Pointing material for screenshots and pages
[start]

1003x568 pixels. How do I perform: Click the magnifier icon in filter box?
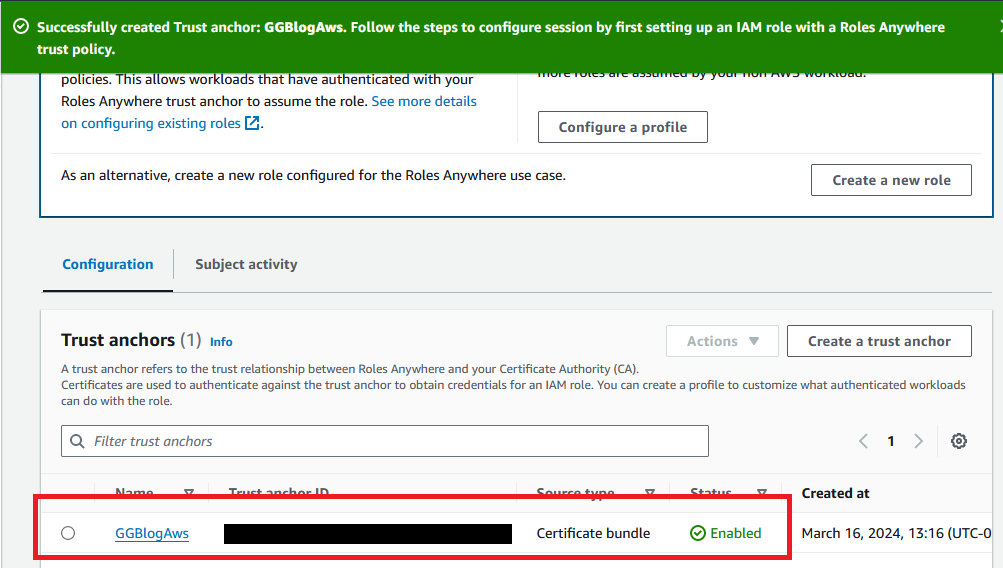click(78, 441)
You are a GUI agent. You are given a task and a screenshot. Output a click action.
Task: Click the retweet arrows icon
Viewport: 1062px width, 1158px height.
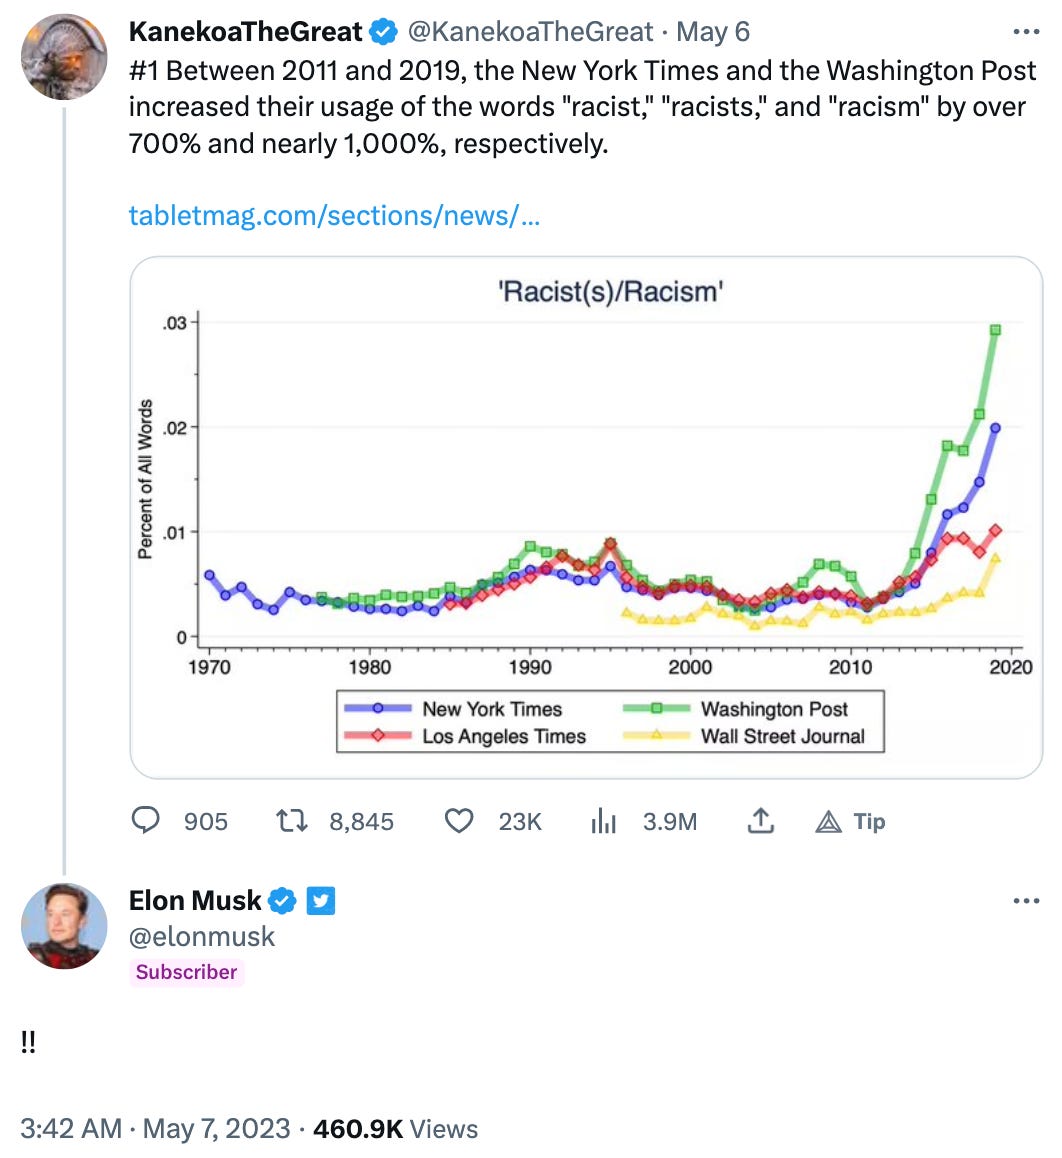291,820
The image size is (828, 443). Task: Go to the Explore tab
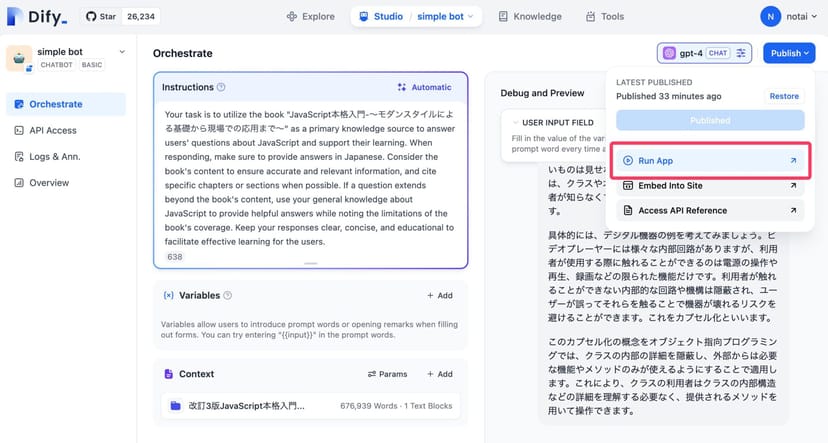(x=310, y=16)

[end]

_Request:_ Please rewrite the part of the material that opens with the line containing "You are a GUI" and runs through the end of the material, with "Explore tab" changed to "Notifications tab" and nothing else altered. Leave the pictures out of your answer.

_Answer for this exercise:_
You are a GUI agent. You are given a task and a screenshot. Output a click action.
Task: Click the retweet arrows icon
Viewport: 1062px width, 1158px height.
291,820
The image size is (828, 443). Task: Go to the Notifications tab
(x=310, y=16)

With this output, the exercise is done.